If the recombinant plasmids are inserted into bacteria, the bacteria will read the human insulin gene and so produce the protein insulin.
How do you grow the transgenic bacteria on an industrial scale?
The bacteria that have taken up the recombinant plasmid are grown in a fermenter. This is a large stainless steel vat (easy to clean and sterilise) that often has several design features conserved between different varieties:
The fermenter usually has a cooling jacket to carry away excess heat. The jacket often has a cold water input pipe and the warmer water is carried away. There has to be some mechanism for mixing the contents of the fermenter so the diagram above shows paddles attached to a motor. Fermenters also need a sterile input system for getting air, water and nutrients into the fermenter but without introducing foreign bacteria and fungi. Air is needed as the bacteria are aerobic and need oxygen for respiration.
If the bacteria in the fermenter contain the human insulin gene, then they will be able to produce human insulin. This can be extracted, purified and sold to the NHS for treating type I diabetics.
One of the most complicated areas in the iGCSE course is looking at how organisms can be genetically modified. Remember that humans have been messing around with the genetic composition of many species for thousands of years. Up until recently this has only been using a technique called selective breeding or artificial selection.
Make sure you understand exactly what is meant by the term selective breeding? You probably should be able to explain at least one example in both an animal and a plant species.

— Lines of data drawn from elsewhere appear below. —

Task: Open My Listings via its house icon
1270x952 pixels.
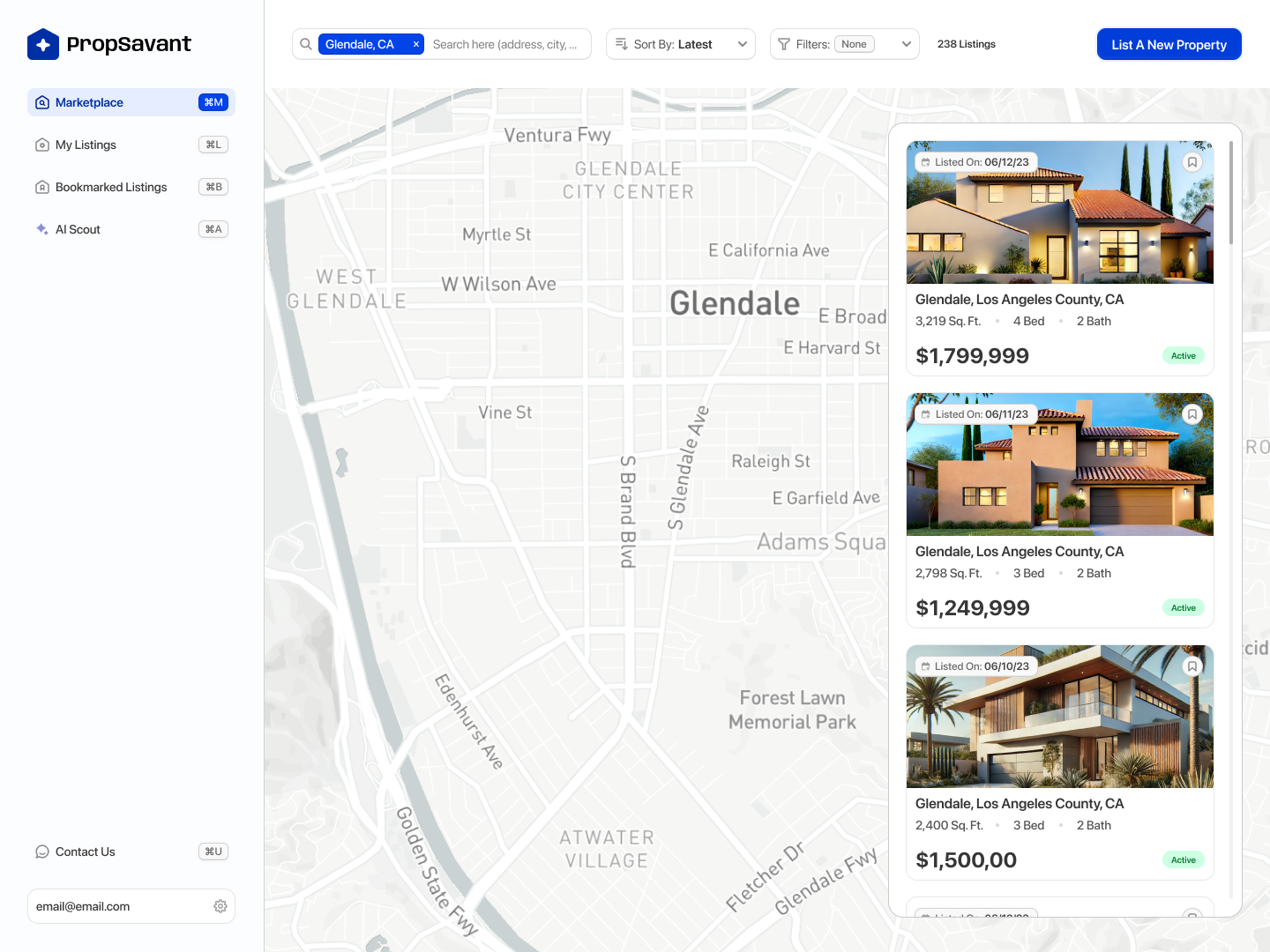Action: pos(41,145)
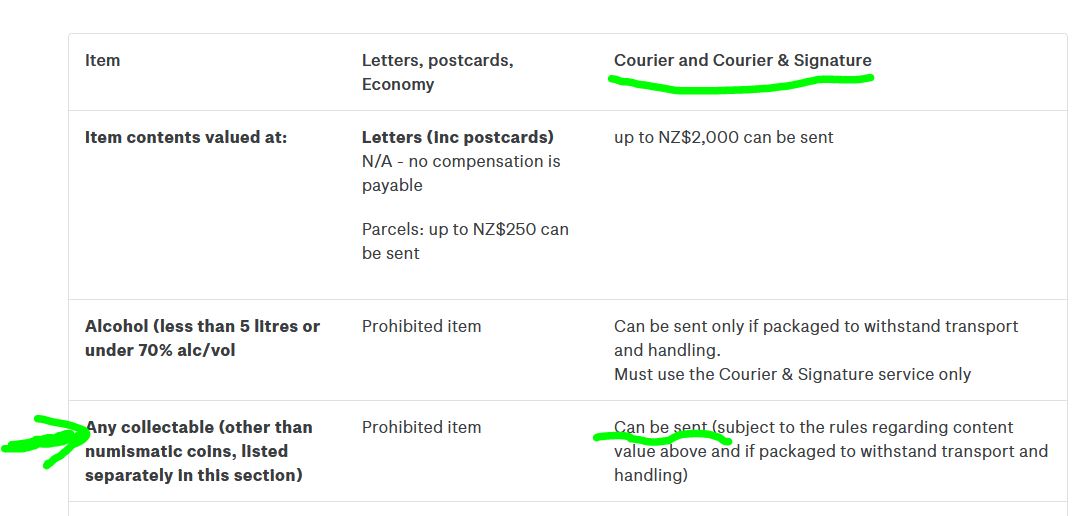
Task: Click the green squiggle under "Can be sent"
Action: 661,437
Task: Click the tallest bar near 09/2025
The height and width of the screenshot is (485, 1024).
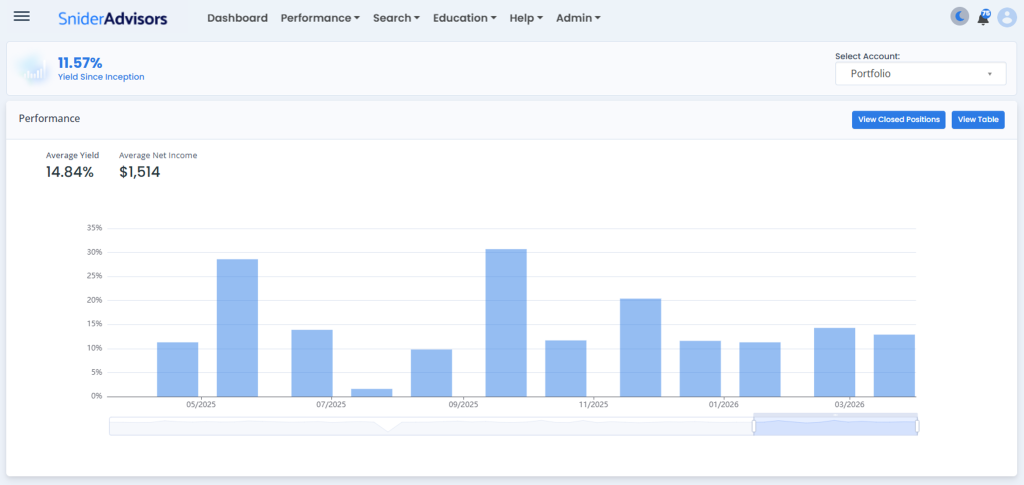Action: pyautogui.click(x=506, y=322)
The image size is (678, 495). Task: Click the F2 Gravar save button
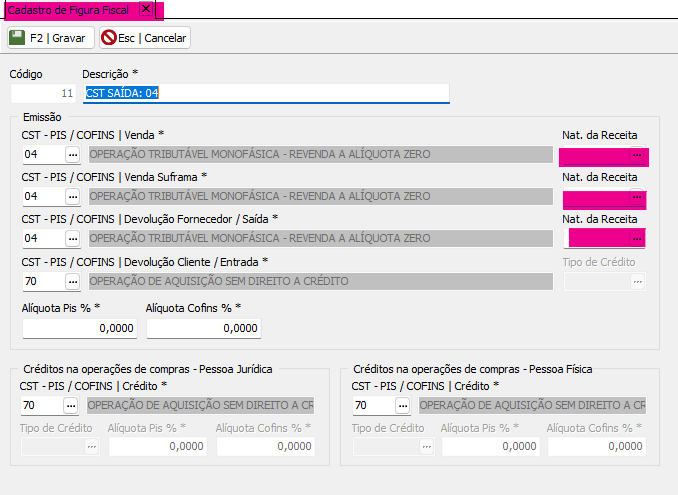[x=50, y=38]
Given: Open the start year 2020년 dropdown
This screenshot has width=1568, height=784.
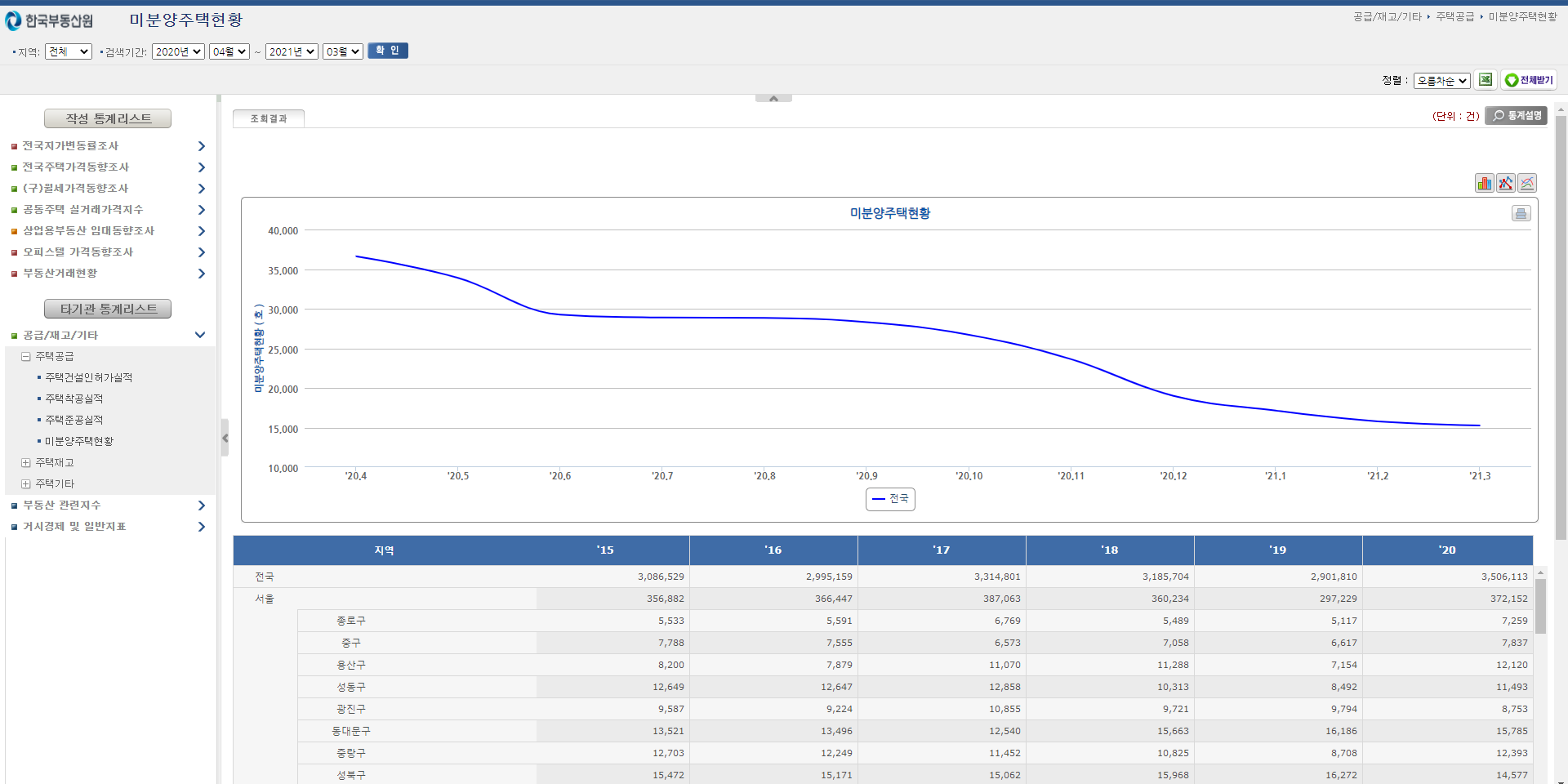Looking at the screenshot, I should click(x=178, y=51).
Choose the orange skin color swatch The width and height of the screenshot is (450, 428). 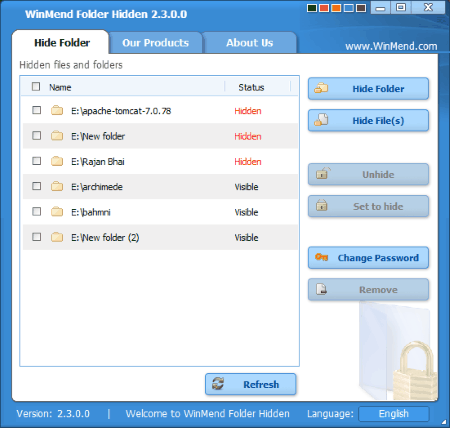pos(336,8)
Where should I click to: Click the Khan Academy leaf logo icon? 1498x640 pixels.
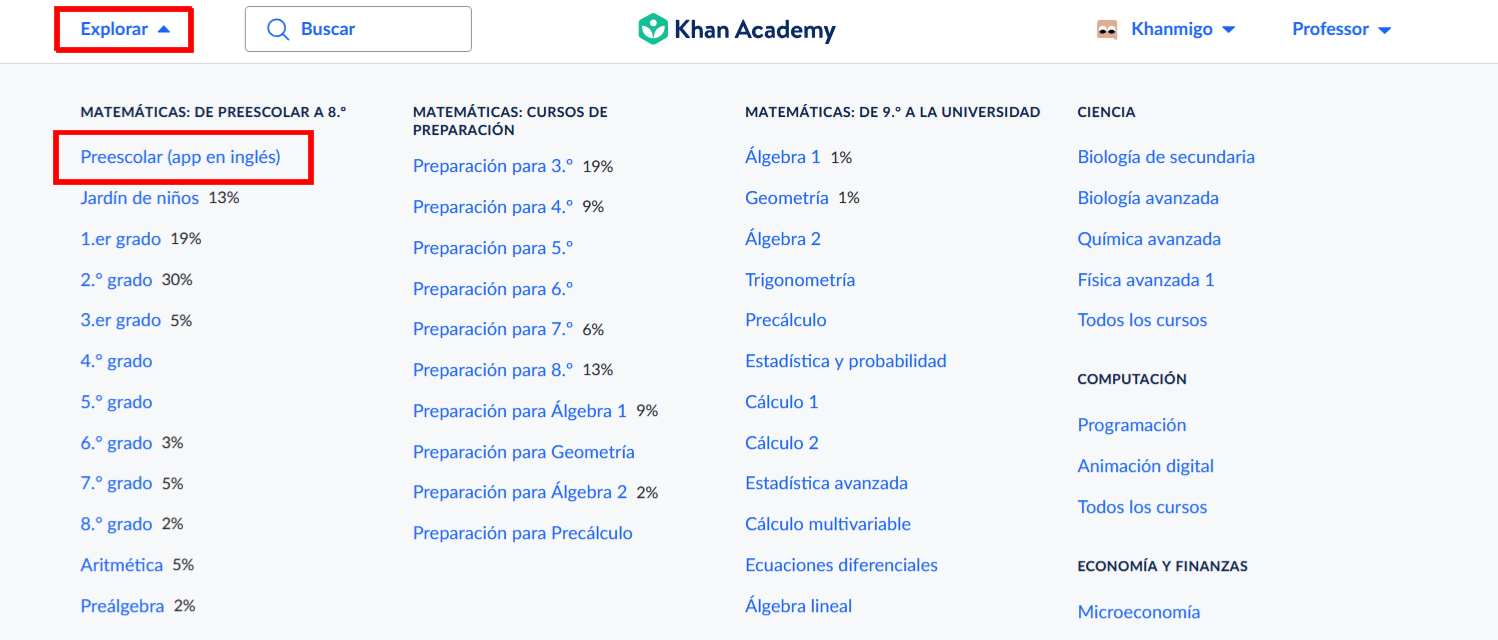(653, 29)
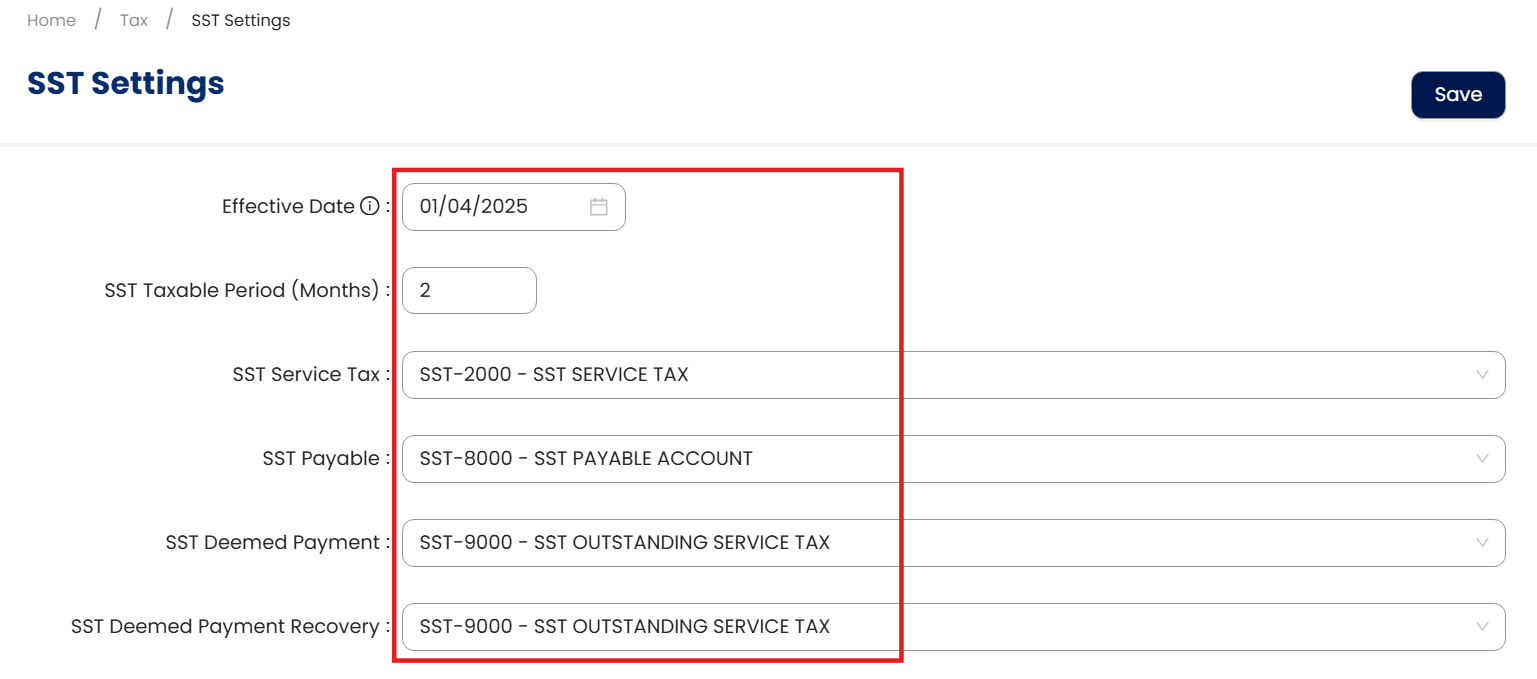This screenshot has width=1537, height=679.
Task: Click the SST Payable chevron arrow
Action: 1481,459
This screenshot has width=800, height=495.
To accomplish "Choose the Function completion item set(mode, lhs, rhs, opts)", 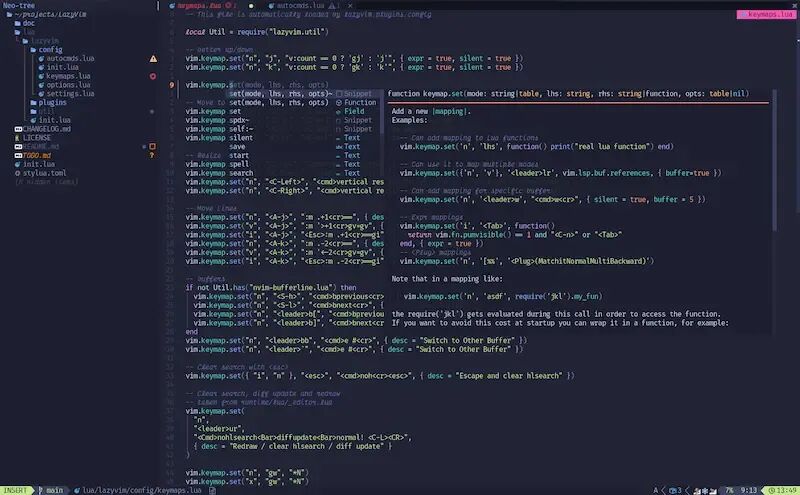I will [x=303, y=103].
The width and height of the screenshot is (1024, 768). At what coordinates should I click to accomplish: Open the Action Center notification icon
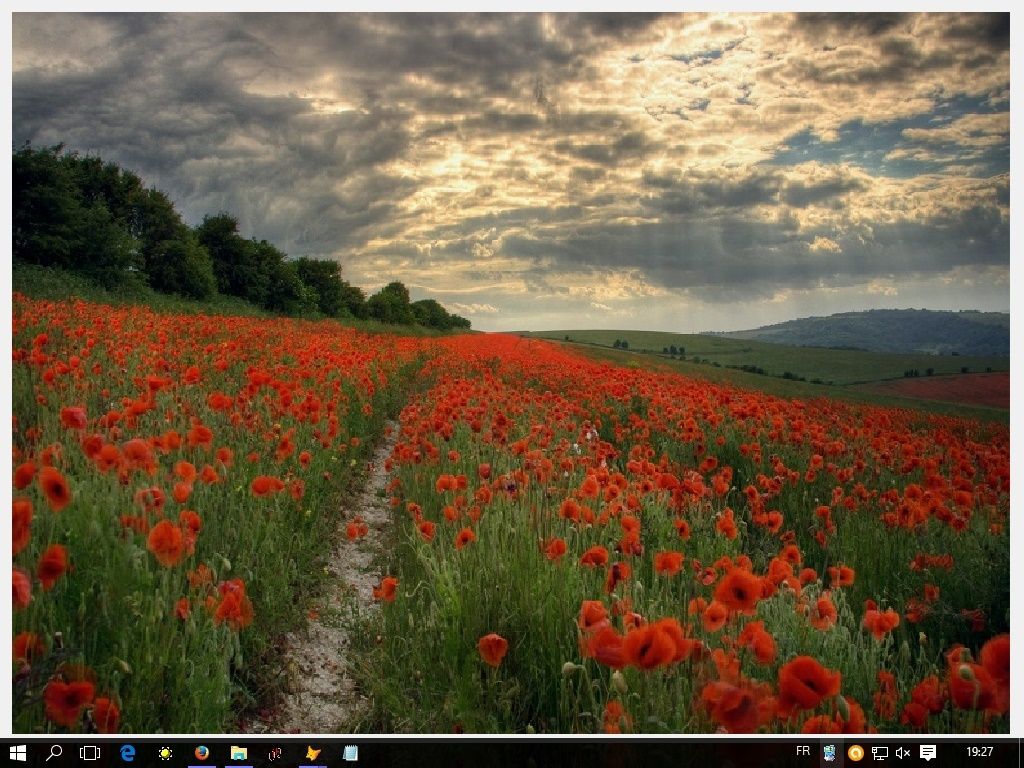click(x=929, y=755)
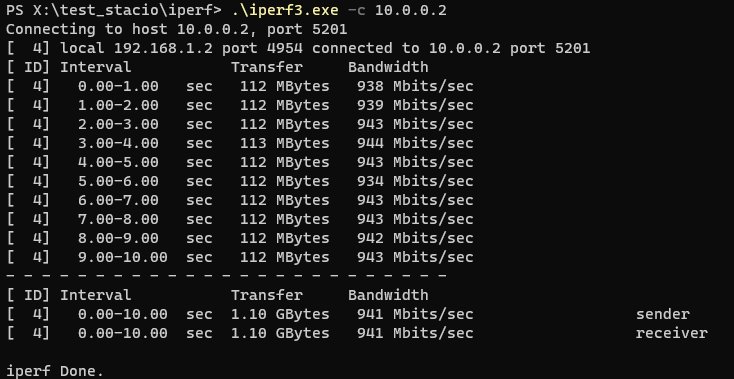Click the first Bandwidth column header
734x379 pixels.
point(388,67)
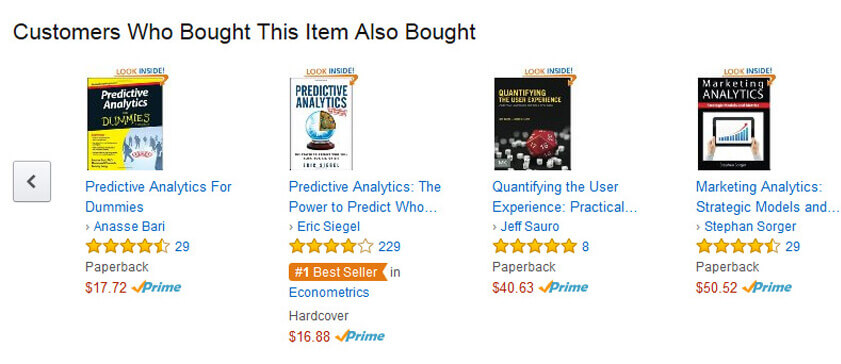Screen dimensions: 841x364
Task: Open Predictive Analytics For Dummies cover image
Action: pos(125,124)

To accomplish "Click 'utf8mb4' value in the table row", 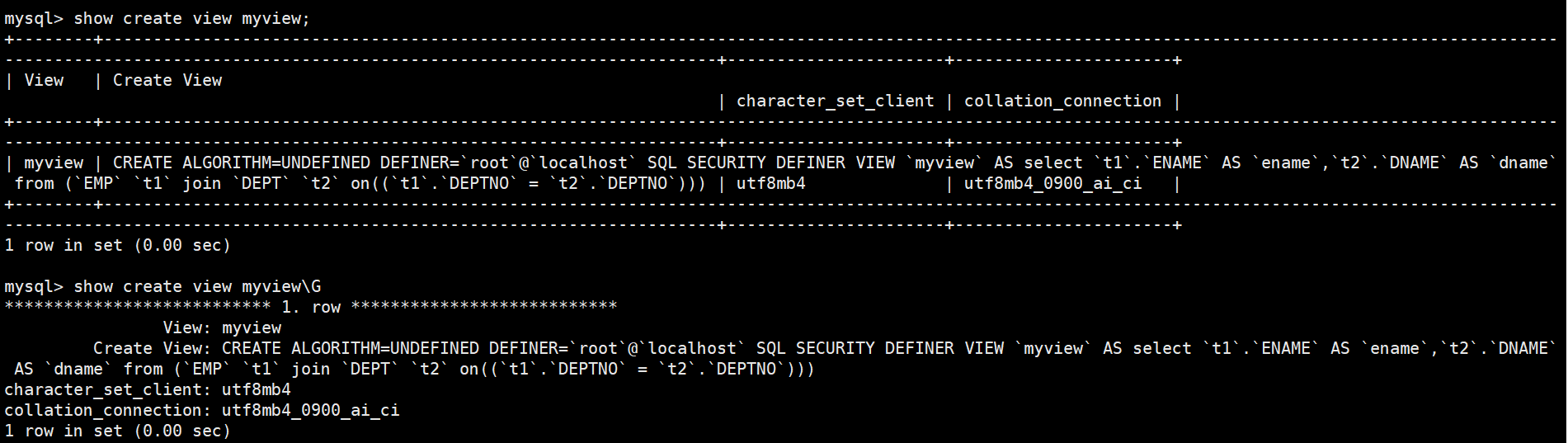I will coord(771,183).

In the twentieth century scientists developed a much more precise way of genetically modifying a species. This was due to discoveries about the nature of the genetic code and also the existence of two types of enzyme that make cutting up and then sticking together pieces of DNA. This new technique was called genetic engineering and it has two big advantages over selective breeding. Firstly genes from different species can be recombined to form transgenic organisms. Transgenic is an important term and means an organism that contains DNA from more than one species. This means scientists are not restricted to alleles present in the natural population but can insert genes from any species into any other. Secondly, selective breeding has a big disadvantage in that it can reduce the allelic diversity in a population. If the population becomes more and more similar at a genetic level, this means that inbreeding becomes more of a problem and the population becomes susceptible to damage from changes in the environment.
You need to understand the role of two enzymes in the process of Genetic Engineering:
Restriction Enzymes are found in bacteria and have evolved to combat viral infection in the bacterial cell. These enzymes can cut double-stranded DNA at a specific target sequence, often leaving the ends of the DNA with short sections of unpaired bases. These are called sticky ends.
The image below shows the cutting site of a restriction enzyme called EcoR1. You can see the enzyme cuts the DNA anywhere the following sequence is found GAATTC. The DNA molecule is cut after the first G, leaving the two strands with four unpaired bases that make up the two sticky ends.
Here are some more restriction enzymes and there target sequences. The bottom three on the list all produce sticky ends.
The second important enzyme for genetic engineering is DNA Ligase. This enzyme catalyses the joining together of the sticky ends of two fragments to produce an intact DNA molecule.
The starting point for understanding the complex topic of genetic modification of organisms is understanding the role of these two enzymes in the process.